“So also the tongue is a small member, yet it boasts of great things. How great a forest is set ablaze by such a small fire! And the tongue is a fire, a world of unrighteousness. The tongue is set among our members, staining the whole body, setting on fire the entire course of life, and set on fire by hell. For every kind of beast and bird, of reptile and sea creature, can be tamed and has been tamed by mankind, but no human being can tame the tongue. It is a restless evil, full of deadly poison.”
- James 3:5-8, ESV
“The pen is mightier than the sword.”
- Edward Bulwer-Lytton
A couple of years ago, I was so angry with someone and I was expressing my displeasure and anger to my friends through e-mail. One of the recipients somehow sympathized with my emotions but pointed out that I was just ranting. I didn’t know the word at that time so I looked for its meaning. It says, “To speak or write in an angry or violent manner.” That was a pretty straightforward definition and I found my attitude and e-mails falling in that category.
For a person with an anger problem like me, it’s so easy to find something to be angry with or to find something to complain about. Unruly drivers, inconsiderate motorcycle riders, slow service from a vendor, dog excrements on the roads, politicians politicking to get votes, traffic jams, slow internet and the list goes on. It can go endless but somehow it has to stop.
For a person who doesn’t want to go down without a fight, I would try to find to retaliate. I will write a stinging letter or e-mail to reprimand whoever is my recipient. Or I will write a stinging letter or e-mail as a response if I’m the initial recipient of the reprimanding. As I’ve said, I won’t go down without a fight so I will find ways to prove that I’m not in the erring side. I would seek all plausible argument to shift all blame to the other party. After all isn’t it that the pen is mightier than the sword. Then let it be a good fight.
Before the start of the year, I just told myself that I have to stop getting irritated with the things that pisses me off. I can’t change others and the situation I’m in by getting angry. I also realized that I’m reverting back to my old angry self. I have realized that I have slid so far from the source of my real joy that’s why I’m so easily irritated. I forgot that I’m living in a fallen and crooked world. Am I being a salt and light to prevent its further decay or my attitude is just making it worst? It’s a shame that it’s the latter.

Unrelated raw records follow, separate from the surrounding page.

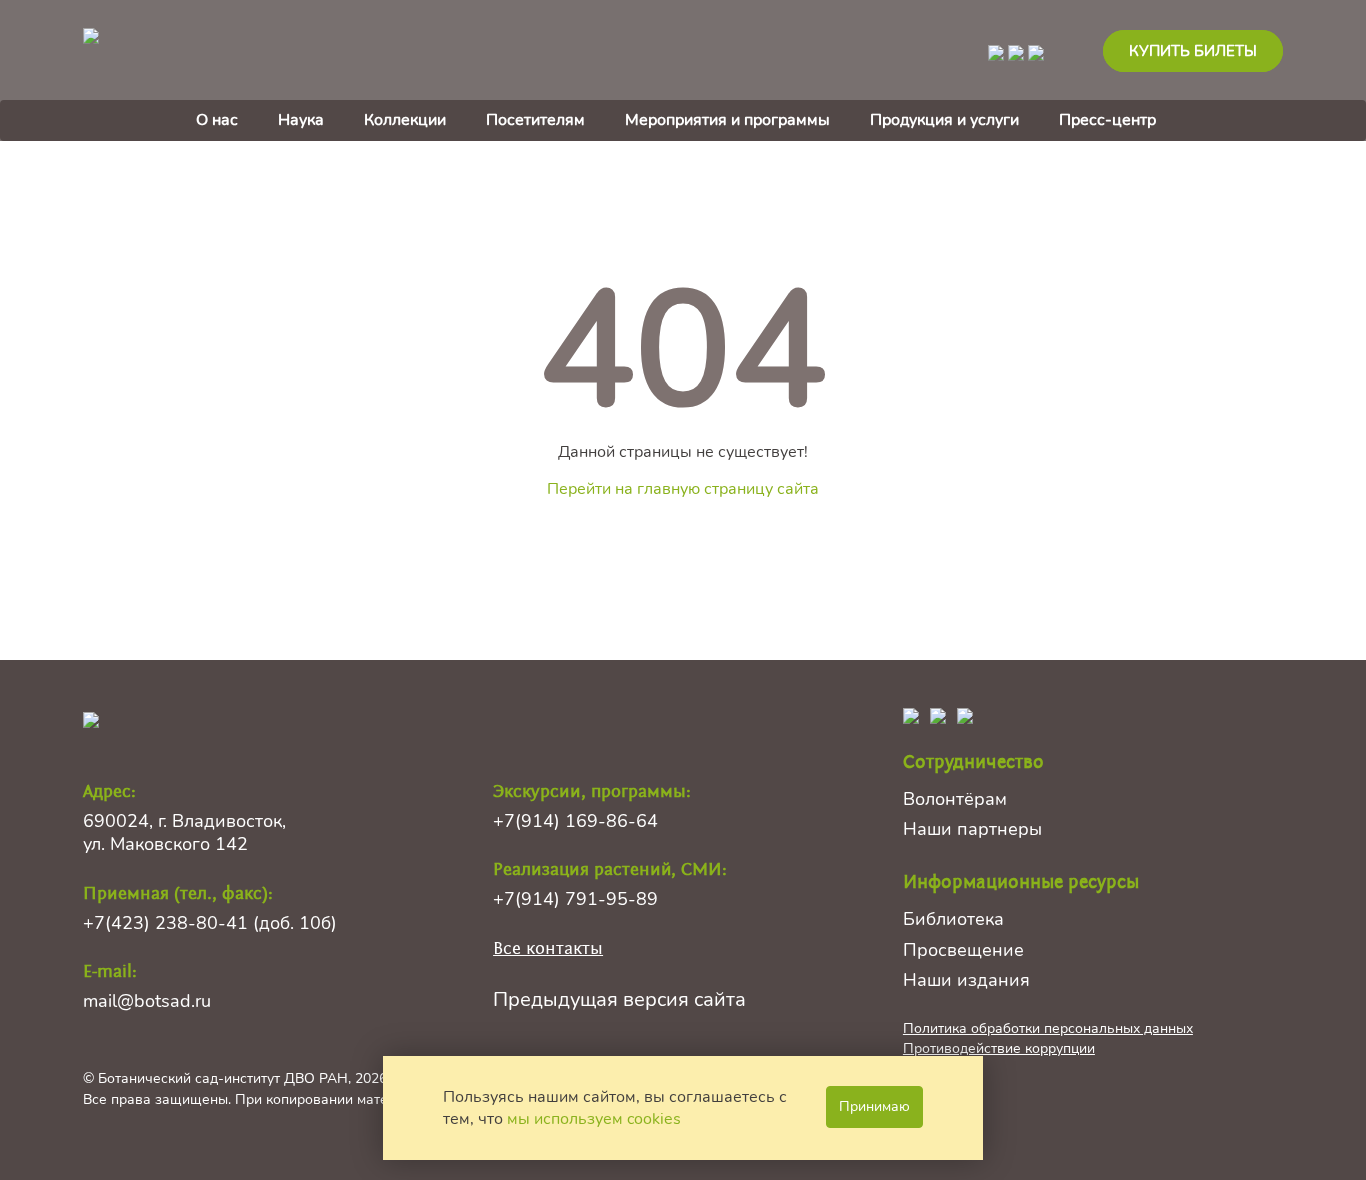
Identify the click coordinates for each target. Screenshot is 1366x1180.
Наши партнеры (972, 829)
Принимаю (874, 1106)
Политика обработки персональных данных (1048, 1028)
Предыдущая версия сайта (619, 999)
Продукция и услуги (944, 120)
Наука (301, 120)
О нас (217, 120)
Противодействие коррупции (999, 1048)
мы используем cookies (594, 1119)
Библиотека (953, 919)
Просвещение (963, 950)
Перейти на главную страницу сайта (683, 489)
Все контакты (548, 948)
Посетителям (535, 120)
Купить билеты (1193, 51)
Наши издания (966, 980)
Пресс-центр (1107, 120)
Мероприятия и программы (727, 120)
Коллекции (405, 120)
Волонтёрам (955, 799)
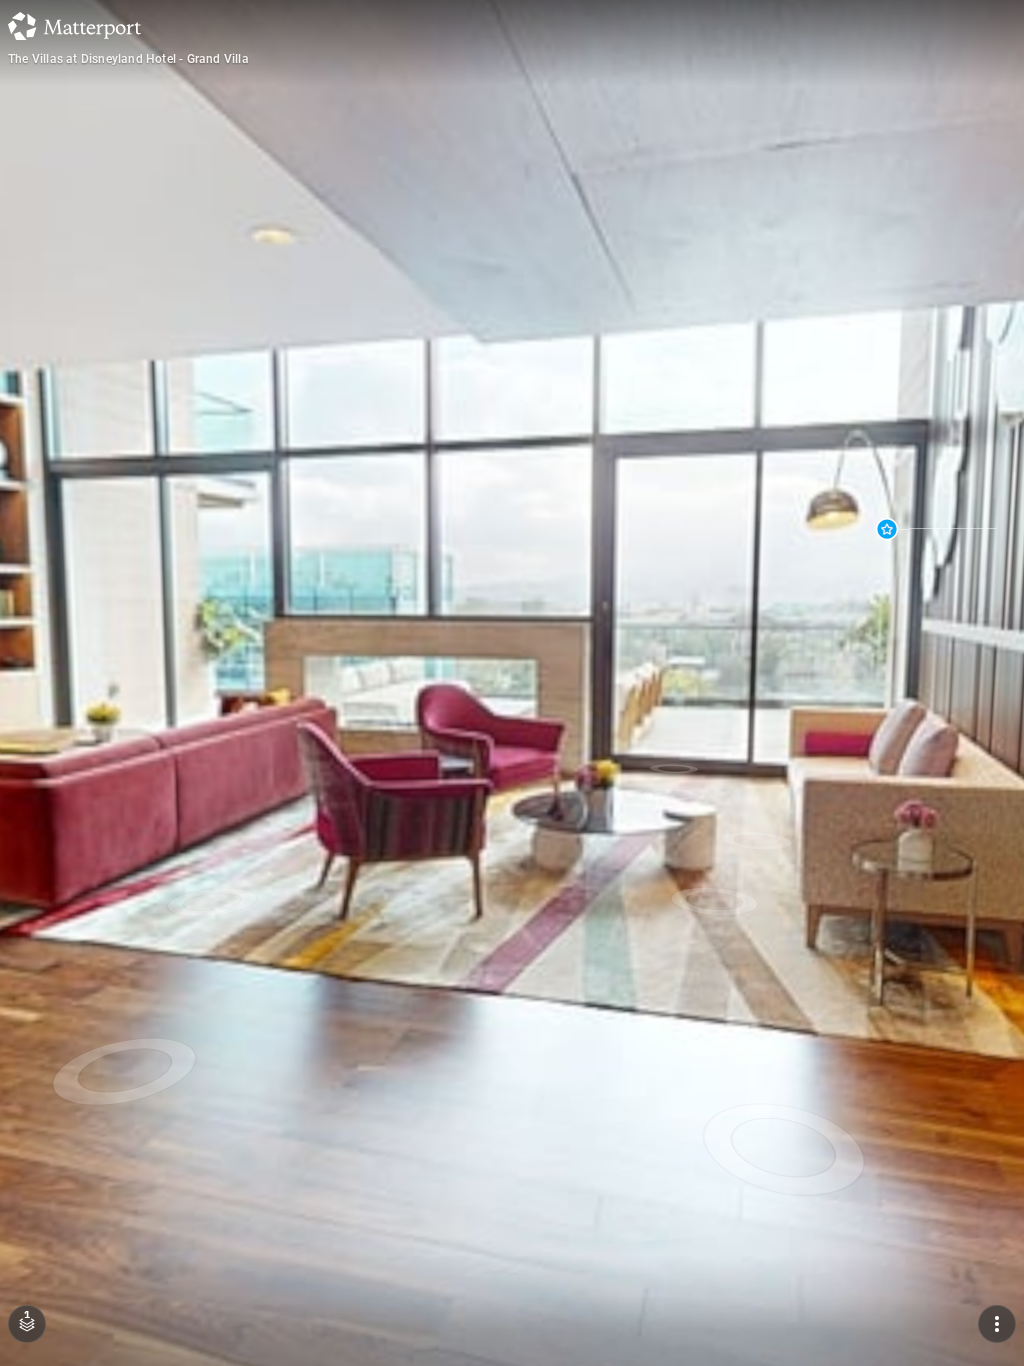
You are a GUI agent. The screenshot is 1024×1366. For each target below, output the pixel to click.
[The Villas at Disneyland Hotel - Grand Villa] (512, 683)
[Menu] (997, 1324)
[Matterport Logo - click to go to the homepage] (74, 26)
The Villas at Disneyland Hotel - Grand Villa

A few days ago, I was reading an article about being a servant. I was struck by one characteristic: A servant does not talk back. It felt like I was hit by a brick from above on my head when I was reading that portion. I haven’t been a servant because I talk back and I talk back through the e-mails or letters that I write. I tried to determine why I’m talking back. I just thought that I’m probably thinking, in my pride, that I’m a better person. I just thought that I was hurt so I will retaliate in response. Again, it is because I was proud. I also realized and noticed that my messages are often lengthy and I was reminded of Proverbs 10:19 that says, “When words are many, sin is not absent, but he who holds his tongue is wise (NIV).” And Ecclesiastes 5:2 says, “Be not rash with your mouth, nor let your heart be hasty to utter a word before God, for God is in heaven and you are on earth. Therefore let your words be few (ESV).”
What now? It’s hard! On my own, it’s really hard. Even impossible! That’s why I need God to give me grace that I need to seek on a constant basis. I need to pray. I need to pray hard! I need wisdom and I can only find it from His Word. I need to learn to keep my mouth shut. I need to learn to keep my hands from typing and clicking.
I have to be circumspect with how I behave. Out there, I might jeopardize my life and safety or my love ones. In my family, it could seriously short-circuit my relationship with them. In the office, it may jeopardize my employment or damage seemingly volatile relationships.